THUNDER BAY -- There was a time when bells would call out the sick into the streets that would grow together to form Thunder Bay. As doctors conducted horse-drawn carriages carrying diseased patients, those same bells would warn the vulnerable to stay away.

It was a prudent public health practise in a time when public health officials needed to issue advisories calling for locals to remove dead animals from their properties.

Seeing medical history as a trajectory makes it easy to wonder what future generations will think of the way medical ambulance helicopters land outside the glass palace we know today as the Thunder Bay Regional Health Sciences Centre.   

"Today, we're still dealing with diseases. There are new problems that emerge all the time," says Thunder Bay Museum curator, Tory Tronrud.

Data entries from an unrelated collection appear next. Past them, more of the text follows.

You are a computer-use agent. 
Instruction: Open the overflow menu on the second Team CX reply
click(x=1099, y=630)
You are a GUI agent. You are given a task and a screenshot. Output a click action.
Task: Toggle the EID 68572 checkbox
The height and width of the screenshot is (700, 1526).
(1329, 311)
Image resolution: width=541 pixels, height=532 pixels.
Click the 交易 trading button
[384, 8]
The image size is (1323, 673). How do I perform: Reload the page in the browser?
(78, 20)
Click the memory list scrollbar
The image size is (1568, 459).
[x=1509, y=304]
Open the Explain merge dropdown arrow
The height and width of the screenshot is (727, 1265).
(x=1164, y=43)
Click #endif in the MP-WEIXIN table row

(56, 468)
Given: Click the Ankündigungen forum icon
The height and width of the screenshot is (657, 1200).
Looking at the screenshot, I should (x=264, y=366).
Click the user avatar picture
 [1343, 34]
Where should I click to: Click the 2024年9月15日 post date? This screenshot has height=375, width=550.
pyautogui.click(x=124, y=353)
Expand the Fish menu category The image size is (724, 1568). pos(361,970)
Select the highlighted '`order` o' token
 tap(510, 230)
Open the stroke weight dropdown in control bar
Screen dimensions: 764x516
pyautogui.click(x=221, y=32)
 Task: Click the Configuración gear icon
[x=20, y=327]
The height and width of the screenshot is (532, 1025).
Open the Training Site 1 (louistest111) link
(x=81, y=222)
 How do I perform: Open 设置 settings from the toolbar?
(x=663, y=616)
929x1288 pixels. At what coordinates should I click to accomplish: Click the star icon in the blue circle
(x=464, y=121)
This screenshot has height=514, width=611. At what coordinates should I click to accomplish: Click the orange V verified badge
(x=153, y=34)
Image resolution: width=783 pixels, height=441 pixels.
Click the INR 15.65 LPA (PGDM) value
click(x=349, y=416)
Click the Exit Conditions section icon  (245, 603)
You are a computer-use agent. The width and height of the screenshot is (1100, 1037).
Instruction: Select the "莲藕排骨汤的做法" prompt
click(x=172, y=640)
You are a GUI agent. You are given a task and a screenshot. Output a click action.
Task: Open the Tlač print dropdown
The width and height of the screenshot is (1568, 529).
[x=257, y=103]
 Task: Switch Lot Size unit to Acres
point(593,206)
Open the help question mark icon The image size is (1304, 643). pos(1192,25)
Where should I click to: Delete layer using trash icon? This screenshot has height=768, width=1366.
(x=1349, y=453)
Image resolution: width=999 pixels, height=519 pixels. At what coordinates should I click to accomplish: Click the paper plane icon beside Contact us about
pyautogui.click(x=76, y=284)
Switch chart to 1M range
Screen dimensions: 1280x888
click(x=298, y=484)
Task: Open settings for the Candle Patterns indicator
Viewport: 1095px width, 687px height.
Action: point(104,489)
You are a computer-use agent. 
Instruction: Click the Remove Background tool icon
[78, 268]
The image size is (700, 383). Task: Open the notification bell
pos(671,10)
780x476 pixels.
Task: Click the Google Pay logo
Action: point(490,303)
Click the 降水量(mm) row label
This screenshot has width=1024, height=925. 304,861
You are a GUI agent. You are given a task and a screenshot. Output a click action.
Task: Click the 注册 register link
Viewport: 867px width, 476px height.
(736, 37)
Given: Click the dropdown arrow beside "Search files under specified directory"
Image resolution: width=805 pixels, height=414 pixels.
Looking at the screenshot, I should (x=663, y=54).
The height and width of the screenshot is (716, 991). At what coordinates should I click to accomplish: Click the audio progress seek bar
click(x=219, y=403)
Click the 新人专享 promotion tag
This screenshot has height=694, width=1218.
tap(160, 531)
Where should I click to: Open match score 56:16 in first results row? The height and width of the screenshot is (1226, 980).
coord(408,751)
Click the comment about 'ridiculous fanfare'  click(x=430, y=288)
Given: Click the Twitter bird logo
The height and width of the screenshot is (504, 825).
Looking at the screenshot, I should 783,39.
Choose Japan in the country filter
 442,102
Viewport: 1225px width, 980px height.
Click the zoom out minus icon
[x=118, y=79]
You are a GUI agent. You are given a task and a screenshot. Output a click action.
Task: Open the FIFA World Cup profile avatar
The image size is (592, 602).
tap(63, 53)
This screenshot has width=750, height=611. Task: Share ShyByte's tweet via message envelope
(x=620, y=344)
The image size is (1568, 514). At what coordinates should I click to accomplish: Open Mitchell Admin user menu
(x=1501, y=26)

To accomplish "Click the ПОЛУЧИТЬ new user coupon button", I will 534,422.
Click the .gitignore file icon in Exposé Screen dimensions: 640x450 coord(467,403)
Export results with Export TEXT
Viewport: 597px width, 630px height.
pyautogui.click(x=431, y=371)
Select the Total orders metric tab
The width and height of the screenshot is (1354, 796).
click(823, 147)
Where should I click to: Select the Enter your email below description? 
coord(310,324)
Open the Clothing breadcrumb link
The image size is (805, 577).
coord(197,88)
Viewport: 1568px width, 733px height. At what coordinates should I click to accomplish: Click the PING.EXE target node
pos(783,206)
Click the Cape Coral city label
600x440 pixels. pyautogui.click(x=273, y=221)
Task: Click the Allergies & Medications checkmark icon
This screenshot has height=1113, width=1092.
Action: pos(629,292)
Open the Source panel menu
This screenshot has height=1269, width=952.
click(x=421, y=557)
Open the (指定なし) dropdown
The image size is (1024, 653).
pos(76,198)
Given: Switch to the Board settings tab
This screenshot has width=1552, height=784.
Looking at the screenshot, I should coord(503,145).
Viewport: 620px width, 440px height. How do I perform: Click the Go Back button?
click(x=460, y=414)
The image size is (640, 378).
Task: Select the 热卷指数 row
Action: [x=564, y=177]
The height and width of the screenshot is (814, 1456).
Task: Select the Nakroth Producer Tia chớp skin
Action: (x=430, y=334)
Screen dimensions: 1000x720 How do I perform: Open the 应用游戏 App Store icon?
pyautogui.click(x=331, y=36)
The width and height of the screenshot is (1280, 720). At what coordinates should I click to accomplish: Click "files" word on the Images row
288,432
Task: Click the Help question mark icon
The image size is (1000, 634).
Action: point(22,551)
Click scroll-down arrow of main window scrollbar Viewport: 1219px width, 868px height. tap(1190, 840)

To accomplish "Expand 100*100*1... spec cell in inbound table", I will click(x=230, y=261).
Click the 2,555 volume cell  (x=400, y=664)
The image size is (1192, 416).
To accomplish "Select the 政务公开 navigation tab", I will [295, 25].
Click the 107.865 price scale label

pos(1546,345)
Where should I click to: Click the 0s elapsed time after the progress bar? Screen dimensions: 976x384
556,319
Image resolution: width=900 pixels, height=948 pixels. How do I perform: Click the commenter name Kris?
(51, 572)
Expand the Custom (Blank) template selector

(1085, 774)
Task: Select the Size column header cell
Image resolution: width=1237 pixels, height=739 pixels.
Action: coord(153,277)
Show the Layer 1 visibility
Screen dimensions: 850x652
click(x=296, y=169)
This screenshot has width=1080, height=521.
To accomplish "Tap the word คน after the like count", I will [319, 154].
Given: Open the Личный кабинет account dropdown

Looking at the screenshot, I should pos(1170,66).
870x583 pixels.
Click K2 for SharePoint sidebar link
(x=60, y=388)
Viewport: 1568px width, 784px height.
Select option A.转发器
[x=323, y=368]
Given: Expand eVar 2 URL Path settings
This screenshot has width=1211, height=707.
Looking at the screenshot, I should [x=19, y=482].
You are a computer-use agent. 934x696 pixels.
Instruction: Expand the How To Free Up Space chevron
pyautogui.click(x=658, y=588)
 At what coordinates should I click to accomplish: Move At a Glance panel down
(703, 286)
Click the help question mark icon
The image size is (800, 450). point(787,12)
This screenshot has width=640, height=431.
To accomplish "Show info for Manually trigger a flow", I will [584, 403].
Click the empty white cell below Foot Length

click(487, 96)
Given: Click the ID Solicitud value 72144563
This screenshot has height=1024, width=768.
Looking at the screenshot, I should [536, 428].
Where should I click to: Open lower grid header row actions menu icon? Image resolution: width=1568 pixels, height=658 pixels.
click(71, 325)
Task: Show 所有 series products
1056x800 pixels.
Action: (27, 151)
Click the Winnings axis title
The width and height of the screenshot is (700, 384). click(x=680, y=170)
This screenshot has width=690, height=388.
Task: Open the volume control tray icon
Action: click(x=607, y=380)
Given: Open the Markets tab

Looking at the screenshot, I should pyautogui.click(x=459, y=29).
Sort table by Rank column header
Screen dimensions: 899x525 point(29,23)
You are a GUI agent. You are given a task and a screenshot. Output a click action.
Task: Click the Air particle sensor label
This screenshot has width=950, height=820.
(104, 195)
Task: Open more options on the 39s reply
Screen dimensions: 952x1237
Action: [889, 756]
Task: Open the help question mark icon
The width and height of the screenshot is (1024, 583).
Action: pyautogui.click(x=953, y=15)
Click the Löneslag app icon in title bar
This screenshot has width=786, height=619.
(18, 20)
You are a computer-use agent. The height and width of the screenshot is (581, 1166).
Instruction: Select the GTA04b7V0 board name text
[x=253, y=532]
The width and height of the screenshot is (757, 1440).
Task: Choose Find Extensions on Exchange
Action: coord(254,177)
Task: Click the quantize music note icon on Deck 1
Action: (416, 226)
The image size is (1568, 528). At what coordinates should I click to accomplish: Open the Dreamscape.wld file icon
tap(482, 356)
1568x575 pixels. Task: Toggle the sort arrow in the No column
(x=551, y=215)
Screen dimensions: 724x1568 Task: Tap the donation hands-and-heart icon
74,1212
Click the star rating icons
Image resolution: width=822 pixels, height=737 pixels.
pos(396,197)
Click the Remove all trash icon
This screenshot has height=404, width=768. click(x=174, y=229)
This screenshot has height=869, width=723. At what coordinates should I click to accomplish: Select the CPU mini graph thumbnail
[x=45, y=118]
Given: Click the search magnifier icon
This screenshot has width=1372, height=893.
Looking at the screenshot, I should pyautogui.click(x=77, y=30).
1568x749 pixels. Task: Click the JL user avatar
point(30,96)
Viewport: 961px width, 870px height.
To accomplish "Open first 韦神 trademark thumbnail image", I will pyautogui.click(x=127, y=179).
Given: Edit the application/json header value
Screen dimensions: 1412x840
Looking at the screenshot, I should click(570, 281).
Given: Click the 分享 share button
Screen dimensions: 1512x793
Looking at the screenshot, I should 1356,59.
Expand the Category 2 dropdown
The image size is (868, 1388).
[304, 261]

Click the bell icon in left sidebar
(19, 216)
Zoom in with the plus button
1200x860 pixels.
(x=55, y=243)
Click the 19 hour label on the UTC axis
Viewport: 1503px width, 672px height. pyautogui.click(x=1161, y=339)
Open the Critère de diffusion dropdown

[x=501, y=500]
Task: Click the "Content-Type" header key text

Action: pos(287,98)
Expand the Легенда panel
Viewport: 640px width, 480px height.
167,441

"Learning how they dealt with them in the past, I think, informs us today. There's no single approach that can be taken toward health care and it's wise to keep an open mind to all various kinds of treatment. Knowing what treatments were used in the past makes a difference today."

In partnership with the regional hospital, the museum is showcasing Thunder Bay's Medical History. The exhibit traces local health care back to its roots at the fur trading post in Fort William, the early hospital days for soldiers passing through to fight in the Riel Rebellion, all the way through to the political battle 10 years ago that ended in opening the regional hospital.

"It was serving railway-related accidents in the early days, whatever major industry was here had diseases and problems associted with it," Tronrud said. 

To look at the history as buildings would miss the story, Tronrud says. From using sulphur and mercury to check for BD to the strength of x-ray machines in checking for tuberculosis, Tronrud said the history of local public health is riddled with interesting stories that show how our health system ended up here.

"All the school children had chest x-rays in the 1940s and 1950s. It was kind of scary. In the 1940s, the dose of x-rays you'd get would be extreme."